El coronel Fitzwilliam había dicho que «había algunas objeciones de peso contra la señorita». Y
esas objeciones serían seguramente el tener un tío abogado de pueblo y otro comerciante en Londres…
«Contra Jane ––pensaba Elizabeth–– no había ninguna objeción posible. ¡Ella es el encanto y la
bondad personificados! Su inteligencia es excelente; su talento, inmejorable; sus modales, cautivadores.
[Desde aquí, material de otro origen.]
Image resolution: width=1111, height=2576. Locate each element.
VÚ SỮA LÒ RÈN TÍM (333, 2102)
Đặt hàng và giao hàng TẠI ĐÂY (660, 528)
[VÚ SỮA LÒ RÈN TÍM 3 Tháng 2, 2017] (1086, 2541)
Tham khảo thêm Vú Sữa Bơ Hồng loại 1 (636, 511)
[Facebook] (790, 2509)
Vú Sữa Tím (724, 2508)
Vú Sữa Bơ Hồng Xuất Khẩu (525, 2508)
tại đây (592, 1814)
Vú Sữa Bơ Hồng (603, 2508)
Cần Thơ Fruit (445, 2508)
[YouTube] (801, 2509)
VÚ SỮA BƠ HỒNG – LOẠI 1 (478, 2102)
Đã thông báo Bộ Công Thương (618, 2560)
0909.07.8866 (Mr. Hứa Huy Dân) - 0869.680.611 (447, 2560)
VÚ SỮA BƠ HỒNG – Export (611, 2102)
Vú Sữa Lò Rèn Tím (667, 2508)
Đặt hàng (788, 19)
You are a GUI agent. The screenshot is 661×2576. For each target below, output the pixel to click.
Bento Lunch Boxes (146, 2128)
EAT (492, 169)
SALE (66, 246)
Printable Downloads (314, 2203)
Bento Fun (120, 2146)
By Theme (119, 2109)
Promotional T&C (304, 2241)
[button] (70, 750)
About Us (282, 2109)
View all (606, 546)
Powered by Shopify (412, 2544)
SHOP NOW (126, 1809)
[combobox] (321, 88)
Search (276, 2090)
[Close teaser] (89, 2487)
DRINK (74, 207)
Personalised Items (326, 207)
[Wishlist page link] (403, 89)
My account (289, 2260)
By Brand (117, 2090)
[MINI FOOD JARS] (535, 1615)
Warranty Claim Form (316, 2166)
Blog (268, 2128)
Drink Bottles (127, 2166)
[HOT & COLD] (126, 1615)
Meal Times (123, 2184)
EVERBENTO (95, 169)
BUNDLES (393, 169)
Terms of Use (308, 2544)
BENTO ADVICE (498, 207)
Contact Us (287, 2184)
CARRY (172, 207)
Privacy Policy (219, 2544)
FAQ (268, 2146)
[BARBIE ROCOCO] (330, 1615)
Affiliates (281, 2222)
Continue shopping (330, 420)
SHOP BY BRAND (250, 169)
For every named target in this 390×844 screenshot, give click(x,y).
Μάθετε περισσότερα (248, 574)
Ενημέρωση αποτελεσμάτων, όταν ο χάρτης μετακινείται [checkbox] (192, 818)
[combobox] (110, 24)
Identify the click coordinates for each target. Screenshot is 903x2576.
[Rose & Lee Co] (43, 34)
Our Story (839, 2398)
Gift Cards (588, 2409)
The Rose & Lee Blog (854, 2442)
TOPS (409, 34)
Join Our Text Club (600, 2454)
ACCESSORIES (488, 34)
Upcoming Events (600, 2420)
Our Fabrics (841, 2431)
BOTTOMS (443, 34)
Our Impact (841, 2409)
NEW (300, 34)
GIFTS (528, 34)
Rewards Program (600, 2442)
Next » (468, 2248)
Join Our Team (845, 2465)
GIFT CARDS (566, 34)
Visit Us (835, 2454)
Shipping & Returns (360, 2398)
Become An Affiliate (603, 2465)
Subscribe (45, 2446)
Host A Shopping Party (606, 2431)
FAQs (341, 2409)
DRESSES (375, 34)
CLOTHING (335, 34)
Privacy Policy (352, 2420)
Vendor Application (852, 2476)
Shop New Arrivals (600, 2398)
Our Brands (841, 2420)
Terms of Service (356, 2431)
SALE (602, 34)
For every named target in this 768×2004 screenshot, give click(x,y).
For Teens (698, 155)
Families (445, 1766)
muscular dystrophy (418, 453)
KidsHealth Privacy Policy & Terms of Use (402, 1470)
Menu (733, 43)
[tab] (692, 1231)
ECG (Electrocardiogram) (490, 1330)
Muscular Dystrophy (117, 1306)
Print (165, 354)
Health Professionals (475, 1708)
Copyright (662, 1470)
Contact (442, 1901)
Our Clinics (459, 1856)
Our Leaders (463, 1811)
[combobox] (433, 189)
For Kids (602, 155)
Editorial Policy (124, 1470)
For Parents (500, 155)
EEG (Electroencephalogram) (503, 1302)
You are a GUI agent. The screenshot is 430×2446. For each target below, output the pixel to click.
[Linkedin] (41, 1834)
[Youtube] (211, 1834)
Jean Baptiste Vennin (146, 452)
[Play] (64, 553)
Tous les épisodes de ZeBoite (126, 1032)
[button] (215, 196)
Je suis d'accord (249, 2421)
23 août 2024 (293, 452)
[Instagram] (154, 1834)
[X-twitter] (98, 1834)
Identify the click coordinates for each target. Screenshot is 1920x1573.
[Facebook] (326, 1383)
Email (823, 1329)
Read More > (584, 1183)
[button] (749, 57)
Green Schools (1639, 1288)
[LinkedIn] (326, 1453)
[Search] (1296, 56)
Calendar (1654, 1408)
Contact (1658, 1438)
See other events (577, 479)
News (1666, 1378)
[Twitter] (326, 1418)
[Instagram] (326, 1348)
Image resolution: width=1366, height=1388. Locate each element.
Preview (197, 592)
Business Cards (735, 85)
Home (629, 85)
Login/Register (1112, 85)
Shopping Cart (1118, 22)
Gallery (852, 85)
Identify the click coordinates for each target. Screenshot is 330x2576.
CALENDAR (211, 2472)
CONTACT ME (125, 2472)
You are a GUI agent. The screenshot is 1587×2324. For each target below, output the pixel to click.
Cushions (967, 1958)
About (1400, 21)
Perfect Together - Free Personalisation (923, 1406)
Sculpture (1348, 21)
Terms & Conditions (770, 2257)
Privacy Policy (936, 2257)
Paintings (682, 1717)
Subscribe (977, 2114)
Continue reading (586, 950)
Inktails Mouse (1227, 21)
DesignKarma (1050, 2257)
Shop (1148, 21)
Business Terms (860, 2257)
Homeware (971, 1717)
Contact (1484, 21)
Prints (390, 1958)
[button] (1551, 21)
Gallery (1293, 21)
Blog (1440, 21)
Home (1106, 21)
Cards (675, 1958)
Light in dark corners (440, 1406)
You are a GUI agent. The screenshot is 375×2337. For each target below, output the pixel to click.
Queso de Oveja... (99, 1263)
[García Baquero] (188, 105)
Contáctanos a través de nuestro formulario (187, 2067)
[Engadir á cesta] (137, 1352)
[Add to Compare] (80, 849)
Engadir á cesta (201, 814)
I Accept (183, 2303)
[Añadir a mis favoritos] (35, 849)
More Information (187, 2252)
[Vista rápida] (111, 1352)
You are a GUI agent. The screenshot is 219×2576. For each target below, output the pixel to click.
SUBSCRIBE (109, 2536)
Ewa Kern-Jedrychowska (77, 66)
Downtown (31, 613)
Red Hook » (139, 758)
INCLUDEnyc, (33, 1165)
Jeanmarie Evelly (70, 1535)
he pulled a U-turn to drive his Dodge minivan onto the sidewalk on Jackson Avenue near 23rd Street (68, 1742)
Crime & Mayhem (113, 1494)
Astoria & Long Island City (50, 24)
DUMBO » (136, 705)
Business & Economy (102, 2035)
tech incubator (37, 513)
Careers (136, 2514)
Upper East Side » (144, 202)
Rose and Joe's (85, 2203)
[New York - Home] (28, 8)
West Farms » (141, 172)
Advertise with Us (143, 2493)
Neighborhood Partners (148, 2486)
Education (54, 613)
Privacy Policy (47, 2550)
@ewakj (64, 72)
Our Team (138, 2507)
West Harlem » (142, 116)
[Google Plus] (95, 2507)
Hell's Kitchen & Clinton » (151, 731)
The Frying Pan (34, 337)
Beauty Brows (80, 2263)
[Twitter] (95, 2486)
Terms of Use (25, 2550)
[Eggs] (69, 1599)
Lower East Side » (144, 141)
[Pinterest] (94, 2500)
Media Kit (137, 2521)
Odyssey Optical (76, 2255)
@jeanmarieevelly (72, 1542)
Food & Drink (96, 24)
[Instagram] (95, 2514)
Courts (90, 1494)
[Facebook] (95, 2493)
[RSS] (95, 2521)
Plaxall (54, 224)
Nada había que objetar tampoco contra su padre que, en medio de sus rarezas, poseía aptitudes que no
desdeñaría el propio Darcy y una respetabilidad que acaso éste no alcanzase nunca.» Al acordarse de su
madre, su confianza cedió un poquito; pero tampoco admitió que Darcy pudiese oponerle ninguna objeción
de peso, pues su orgullo estaba segura de ello–– daba más importancia a la falta de categoría de los posibles
parientes de su amigo, que a su falta de sentido. En resumidas cuentas, había que pensar que le había
impulsado por una parte el más empedernido orgullo y por otra su deseo de conservar a Bingley para su hermana.
La agitación y las lágrimas le dieron a Elizabeth un dolor de cabeza que aumentó por la tarde, y
sumada su dolencia a su deseo de no ver a Darcy, decidió no acompañar a sus primos a Rosings, donde
estaban invitados a tomar el té. La señora Collins, al ver que estaba realmente indispuesta, no insistió, e
impidió en todo lo posible que su marido lo hiciera; pero Collins no pudo ocultar su temor de que lady
Catherine tomase a mal la ausencia de Elizabeth.